Thank you for the question. Yes, I've concentrated on visual tasks here,
but we already know the answer to that. The answer is yes. I've shown some different types of
self-supervision here, and there are many others, as I said, and once the networks have been trained
in some way by these self-supervised methods, they then can be used for multiple tasks by
applying what are called different heads. So they can be used for recognition, object detection,
tracking. Once you have good features, a good network, it can do multiple tasks,
and this is really the way that large scale networks are trained nowadays,
but there's still an issue of you have to say what the tasks are. It's still a research question to
train a network and then it immediately do all the tasks you want it to do, predict depth,
predict other things about images or videos. There's still work to be done here, but we
certainly have lots of evidence that a good visual backbone enables lots of tasks after that.
Okay. So I think we have a question there. If you go one row back first, I think, if you pass
it back and then I've got the order correct.
many dimensions the embedding space should be?
It's usually a power of two. It's a good question. There's not a good answer. It's
also storage. Vectors are very large. It requires more storage. But no, I don't have a good answer.
It's an empirical question, really. You try different sizes and you determine what works best
empirically. Thank you for asking. I don't know if anybody else here has got a better answer.
Any volunteers? No, probably not. Okay. Go ahead please.
Thank you very much for the talk, Andrew. Knowing what you know now about this research project,
which parts were the hardest? Was it data collection, data prep? Was it designing
the encoder, neural net architecture? What would you for somebody else that's working
on a similar research project, what advice knowing what you know, would you give?
Each stage of these projects, you stumble across something. It's always the way with
projects. You have an idea or somebody has an idea and you start doing it and then
unexpected things happen. So it's difficult to answer, really. Sometimes the networks are
hard to train. Sometimes the data that you think is good is not good and when you're
putting together so many things like this, unexpected things happen. One of my rules is
when you have data sets, they're always noisy. I mean, it always happens.
There's always something wrong and you always have to look at your data and see what's going
on. So I can't give you a definite answer. It's just that every stage always has problems.
Okay. So the question at the front here.
Thank you.
great lecture. So with the first message you showed with temporal alignment and so on,
and you argued that that could be how babies might learn to see as a cue, but with the later work,
with things like text to object, that still seems to require a huge amount of data. Is there any
argument that might be similar to ways that babies learn to see and correspond with language?
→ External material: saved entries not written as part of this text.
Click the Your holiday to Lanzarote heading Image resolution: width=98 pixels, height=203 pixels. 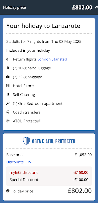[x=43, y=26]

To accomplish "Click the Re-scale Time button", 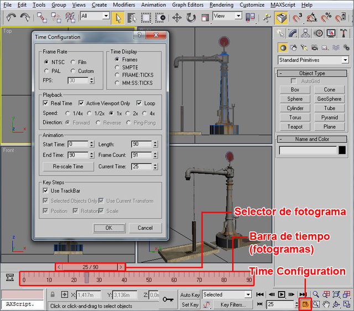I will 68,167.
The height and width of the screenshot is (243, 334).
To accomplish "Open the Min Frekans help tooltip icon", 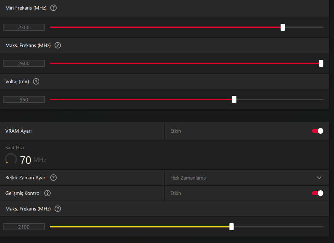I will point(53,8).
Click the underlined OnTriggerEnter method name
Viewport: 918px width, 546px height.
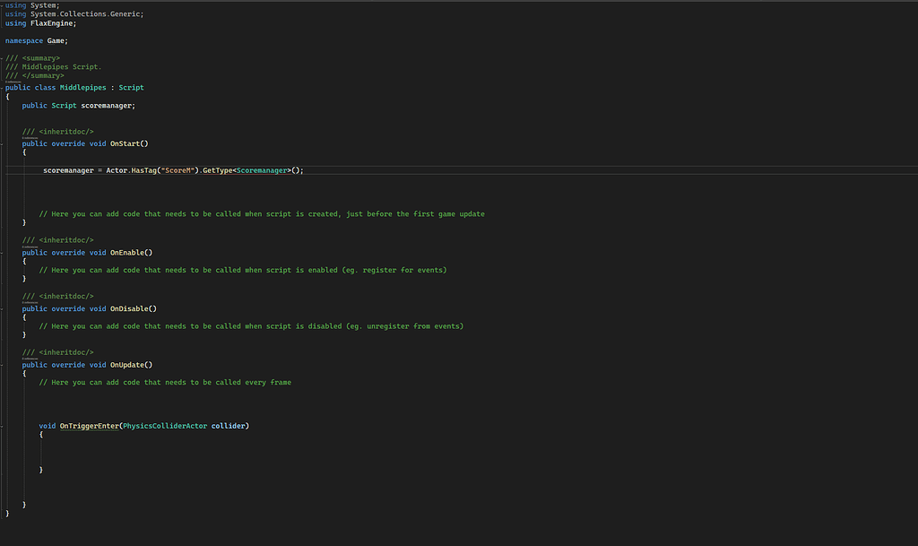click(91, 425)
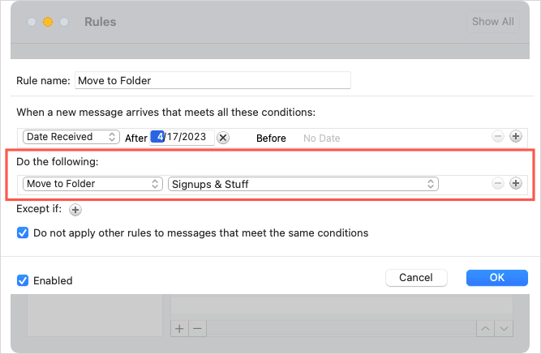Move rule up with the up arrow
This screenshot has height=354, width=541.
[x=487, y=328]
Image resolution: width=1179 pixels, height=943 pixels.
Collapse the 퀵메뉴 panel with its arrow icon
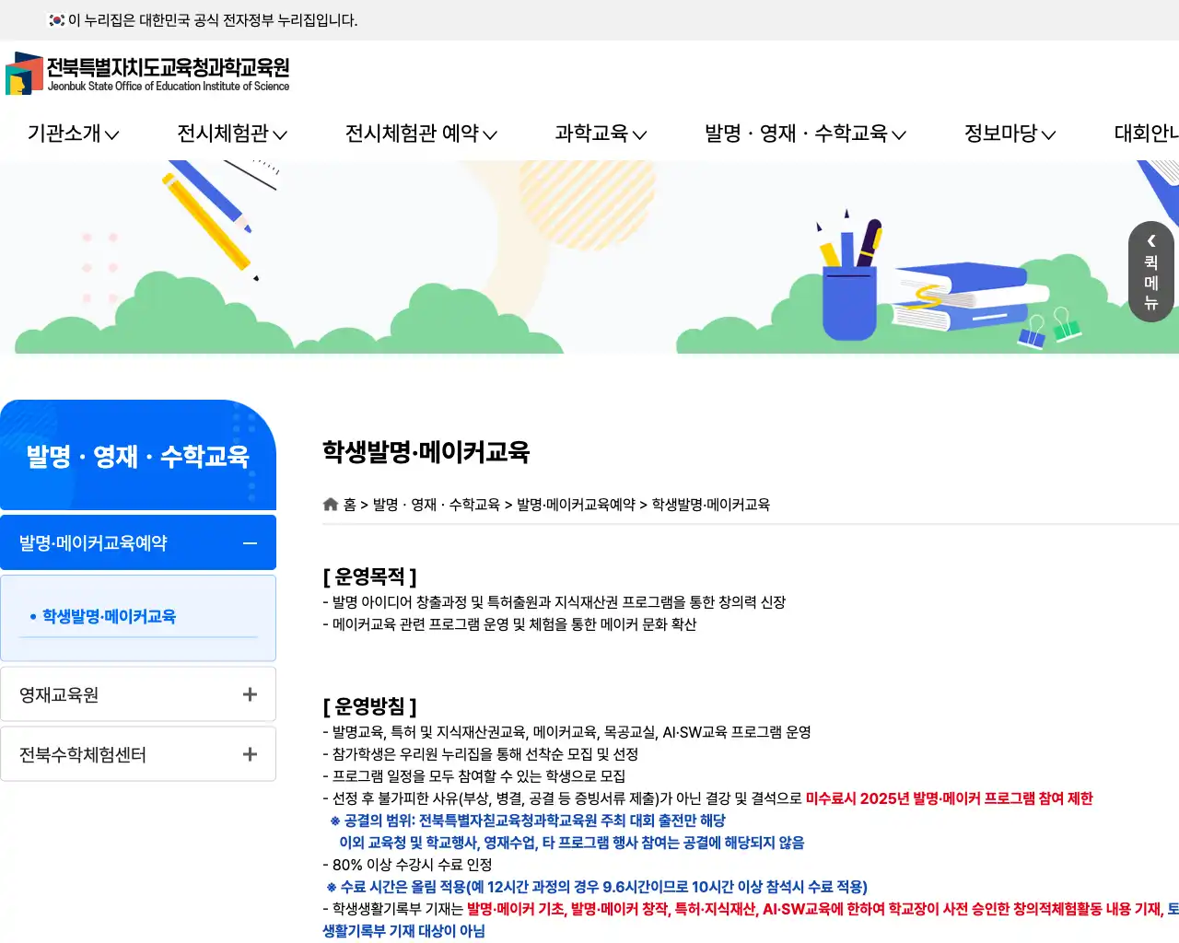(1150, 241)
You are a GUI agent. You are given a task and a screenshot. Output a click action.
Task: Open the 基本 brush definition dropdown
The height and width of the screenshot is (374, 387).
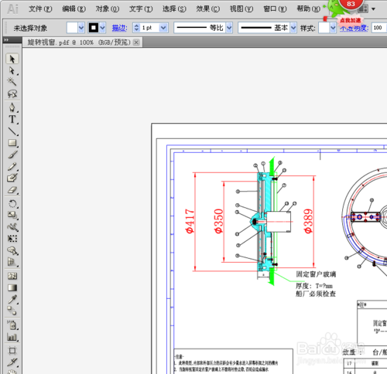(293, 28)
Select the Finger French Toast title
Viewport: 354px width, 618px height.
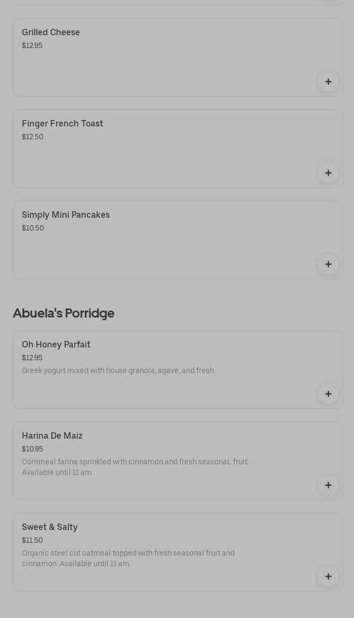pyautogui.click(x=62, y=124)
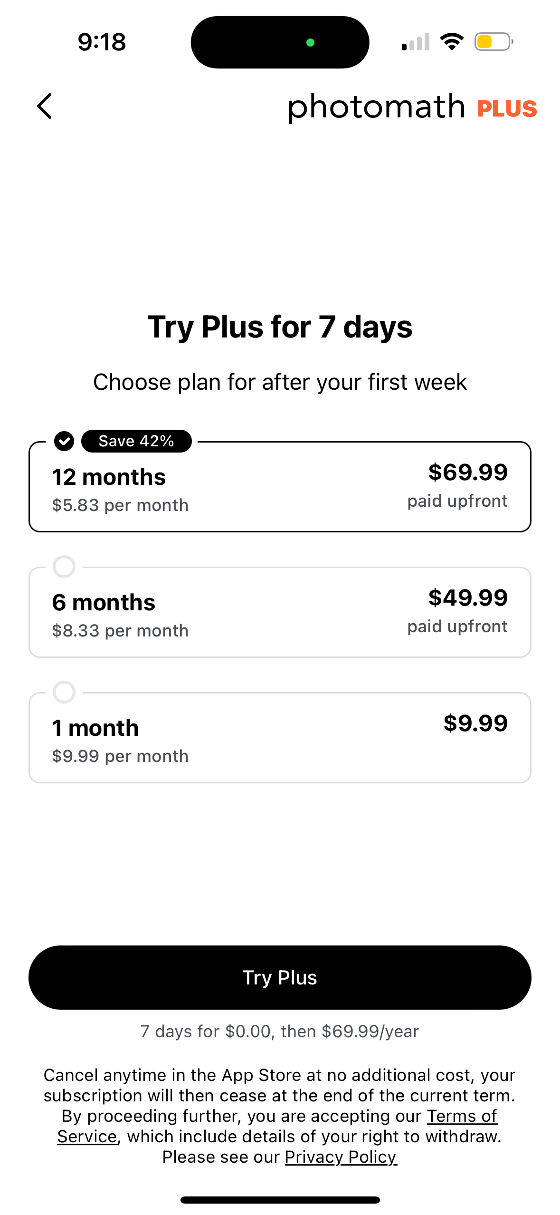Select the 6 months radio circle

(64, 567)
It's good to ask. I think the huge amount of data in the text case is an Achilles heel.
That's a problem at the moment that you need so much data to learn from. I think
it's a research question how you can avoid needing so much data. By the way,
I wasn't saying this is how babies necessarily learn. In principle,
they can learn this way because we can see that just from the data, you can learn these tasks,
these skills. Not saying necessarily that they do this at all. It's just that the information
is there and the order is that after they've learnt to see and hear cognitive development, we
know that it's later that they acquire language. That's the only point I was making there, but yes,
how to avoid having to use such vast quantities of data in the text case, I don't have a good
answer to that. In the audio and visual case, it's readily available. There's no cost to that.
Okay. Question here.
Just keep your hand up, please, yes, that's great, so we can see. Thank you.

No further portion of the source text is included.